SET PROBLEM: Locate every line in the listing below that contains the word "Expand", and copy each of those lines in full.

## START

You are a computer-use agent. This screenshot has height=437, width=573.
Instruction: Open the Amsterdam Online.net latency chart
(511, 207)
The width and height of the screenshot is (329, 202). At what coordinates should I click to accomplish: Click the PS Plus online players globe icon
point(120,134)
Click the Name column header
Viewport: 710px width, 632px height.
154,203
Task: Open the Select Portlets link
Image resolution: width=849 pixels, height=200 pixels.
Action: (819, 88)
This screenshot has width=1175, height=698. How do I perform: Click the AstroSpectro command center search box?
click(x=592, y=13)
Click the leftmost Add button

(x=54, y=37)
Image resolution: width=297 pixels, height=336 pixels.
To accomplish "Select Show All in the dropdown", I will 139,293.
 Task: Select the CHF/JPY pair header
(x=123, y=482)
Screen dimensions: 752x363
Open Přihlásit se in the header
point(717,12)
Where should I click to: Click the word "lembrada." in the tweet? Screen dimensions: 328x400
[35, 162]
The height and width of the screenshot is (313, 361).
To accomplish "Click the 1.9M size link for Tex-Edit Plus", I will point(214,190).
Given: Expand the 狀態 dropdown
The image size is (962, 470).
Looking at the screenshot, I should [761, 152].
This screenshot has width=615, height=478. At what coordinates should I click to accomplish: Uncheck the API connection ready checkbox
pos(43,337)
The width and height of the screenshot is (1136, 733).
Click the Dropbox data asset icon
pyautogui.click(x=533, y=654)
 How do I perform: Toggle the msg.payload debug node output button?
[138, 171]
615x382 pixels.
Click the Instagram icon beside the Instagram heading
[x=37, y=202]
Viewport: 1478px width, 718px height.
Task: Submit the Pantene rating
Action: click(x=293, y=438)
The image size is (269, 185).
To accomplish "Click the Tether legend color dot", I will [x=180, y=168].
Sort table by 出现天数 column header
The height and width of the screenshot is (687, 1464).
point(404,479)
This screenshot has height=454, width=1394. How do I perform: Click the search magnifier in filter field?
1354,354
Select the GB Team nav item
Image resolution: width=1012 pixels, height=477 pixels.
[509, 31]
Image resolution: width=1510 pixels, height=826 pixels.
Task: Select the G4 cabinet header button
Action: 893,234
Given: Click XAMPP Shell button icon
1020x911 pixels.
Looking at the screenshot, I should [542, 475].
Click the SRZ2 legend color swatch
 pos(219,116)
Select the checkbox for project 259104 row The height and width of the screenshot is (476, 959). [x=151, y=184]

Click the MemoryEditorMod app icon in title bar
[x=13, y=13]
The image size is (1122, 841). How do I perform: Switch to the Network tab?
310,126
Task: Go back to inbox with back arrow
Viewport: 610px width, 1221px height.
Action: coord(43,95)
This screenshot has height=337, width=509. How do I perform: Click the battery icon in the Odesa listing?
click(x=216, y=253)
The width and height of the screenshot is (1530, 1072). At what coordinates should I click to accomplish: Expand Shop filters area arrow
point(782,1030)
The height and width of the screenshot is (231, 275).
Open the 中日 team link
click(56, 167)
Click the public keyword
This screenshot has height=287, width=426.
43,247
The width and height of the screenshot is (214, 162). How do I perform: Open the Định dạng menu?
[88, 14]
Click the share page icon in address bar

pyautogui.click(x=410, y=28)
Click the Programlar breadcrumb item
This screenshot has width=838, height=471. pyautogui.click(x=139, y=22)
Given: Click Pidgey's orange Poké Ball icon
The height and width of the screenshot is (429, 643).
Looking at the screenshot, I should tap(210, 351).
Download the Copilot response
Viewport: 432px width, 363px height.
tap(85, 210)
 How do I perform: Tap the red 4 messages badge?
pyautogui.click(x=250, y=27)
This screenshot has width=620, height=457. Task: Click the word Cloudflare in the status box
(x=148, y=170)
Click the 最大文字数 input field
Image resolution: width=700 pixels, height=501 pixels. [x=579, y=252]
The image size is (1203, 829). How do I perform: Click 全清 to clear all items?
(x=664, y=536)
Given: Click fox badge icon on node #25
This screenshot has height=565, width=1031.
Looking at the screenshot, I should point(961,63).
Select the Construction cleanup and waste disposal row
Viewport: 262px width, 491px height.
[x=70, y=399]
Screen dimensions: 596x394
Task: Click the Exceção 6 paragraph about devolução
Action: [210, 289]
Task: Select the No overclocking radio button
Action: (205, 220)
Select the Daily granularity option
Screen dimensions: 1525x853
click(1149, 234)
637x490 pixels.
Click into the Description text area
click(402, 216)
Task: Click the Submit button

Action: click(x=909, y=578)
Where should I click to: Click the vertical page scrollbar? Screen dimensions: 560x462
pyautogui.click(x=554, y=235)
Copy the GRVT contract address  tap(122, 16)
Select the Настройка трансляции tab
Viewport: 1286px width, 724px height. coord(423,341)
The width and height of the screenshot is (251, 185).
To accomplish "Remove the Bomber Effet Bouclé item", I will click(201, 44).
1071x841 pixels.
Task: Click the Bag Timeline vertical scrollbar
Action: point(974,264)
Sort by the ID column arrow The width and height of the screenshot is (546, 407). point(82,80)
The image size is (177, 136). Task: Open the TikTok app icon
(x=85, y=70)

## END

THE RESPONSE:
Given: Expand the 狀態 dropdown
The width and height of the screenshot is (1530, 1072). At what coordinates should I click to accomplish: Expand Shop filters area arrow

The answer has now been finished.